Extracted data entries
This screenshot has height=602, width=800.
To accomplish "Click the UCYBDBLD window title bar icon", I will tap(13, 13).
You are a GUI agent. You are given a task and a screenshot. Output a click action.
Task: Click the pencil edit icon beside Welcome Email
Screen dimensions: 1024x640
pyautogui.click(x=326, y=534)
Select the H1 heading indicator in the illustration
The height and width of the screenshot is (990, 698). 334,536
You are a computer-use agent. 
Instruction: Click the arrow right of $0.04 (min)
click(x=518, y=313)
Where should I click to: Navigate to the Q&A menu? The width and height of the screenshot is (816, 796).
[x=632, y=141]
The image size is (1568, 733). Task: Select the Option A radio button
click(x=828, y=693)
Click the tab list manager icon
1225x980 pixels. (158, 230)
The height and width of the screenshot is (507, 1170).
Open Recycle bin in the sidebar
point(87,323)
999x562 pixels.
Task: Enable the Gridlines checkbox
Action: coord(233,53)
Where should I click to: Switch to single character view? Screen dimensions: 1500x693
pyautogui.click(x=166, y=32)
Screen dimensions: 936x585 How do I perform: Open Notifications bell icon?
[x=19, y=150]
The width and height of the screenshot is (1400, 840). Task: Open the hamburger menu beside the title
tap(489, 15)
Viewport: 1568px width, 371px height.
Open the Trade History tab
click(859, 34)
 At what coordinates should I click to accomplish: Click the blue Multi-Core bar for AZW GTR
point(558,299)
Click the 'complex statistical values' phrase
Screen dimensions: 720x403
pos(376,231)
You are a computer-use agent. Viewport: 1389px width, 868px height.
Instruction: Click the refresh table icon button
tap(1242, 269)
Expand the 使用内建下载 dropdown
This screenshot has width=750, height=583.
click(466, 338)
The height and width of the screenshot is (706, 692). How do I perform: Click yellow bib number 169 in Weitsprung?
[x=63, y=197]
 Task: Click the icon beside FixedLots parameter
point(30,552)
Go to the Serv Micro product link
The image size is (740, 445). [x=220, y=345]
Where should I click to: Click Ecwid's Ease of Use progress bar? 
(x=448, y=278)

- [Task to complete] Transcribe the records above exactly as they appear.

- [Expected output]
This screenshot has height=602, width=800.
To accomplish "Click the UCYBDBLD window title bar icon", I will tap(13, 13).
You are a GUI agent. You are given a task and a screenshot. Output a click action.
Task: Click the pencil edit icon beside Welcome Email
Screen dimensions: 1024x640
pyautogui.click(x=326, y=534)
Select the H1 heading indicator in the illustration
The height and width of the screenshot is (990, 698). 334,536
You are a computer-use agent. 
Instruction: Click the arrow right of $0.04 (min)
click(x=518, y=313)
Where should I click to: Navigate to the Q&A menu? The width and height of the screenshot is (816, 796).
[x=632, y=141]
The image size is (1568, 733). Task: Select the Option A radio button
click(x=828, y=693)
Click the tab list manager icon
1225x980 pixels. (158, 230)
The height and width of the screenshot is (507, 1170).
Open Recycle bin in the sidebar
point(87,323)
999x562 pixels.
Task: Enable the Gridlines checkbox
Action: coord(233,53)
Where should I click to: Switch to single character view? Screen dimensions: 1500x693
pyautogui.click(x=166, y=32)
Screen dimensions: 936x585 How do I perform: Open Notifications bell icon?
[x=19, y=150]
The width and height of the screenshot is (1400, 840). Task: Open the hamburger menu beside the title
tap(489, 15)
Viewport: 1568px width, 371px height.
Open the Trade History tab
click(859, 34)
 At what coordinates should I click to accomplish: Click the blue Multi-Core bar for AZW GTR
point(558,299)
Click the 'complex statistical values' phrase
Screen dimensions: 720x403
pos(376,231)
You are a computer-use agent. Viewport: 1389px width, 868px height.
Instruction: Click the refresh table icon button
tap(1242, 269)
Expand the 使用内建下载 dropdown
This screenshot has width=750, height=583.
click(466, 338)
The height and width of the screenshot is (706, 692). How do I perform: Click yellow bib number 169 in Weitsprung?
[x=63, y=197]
 Task: Click the icon beside FixedLots parameter
point(30,552)
Go to the Serv Micro product link
The image size is (740, 445). [x=220, y=345]
Where should I click to: Click Ecwid's Ease of Use progress bar? 
(x=448, y=278)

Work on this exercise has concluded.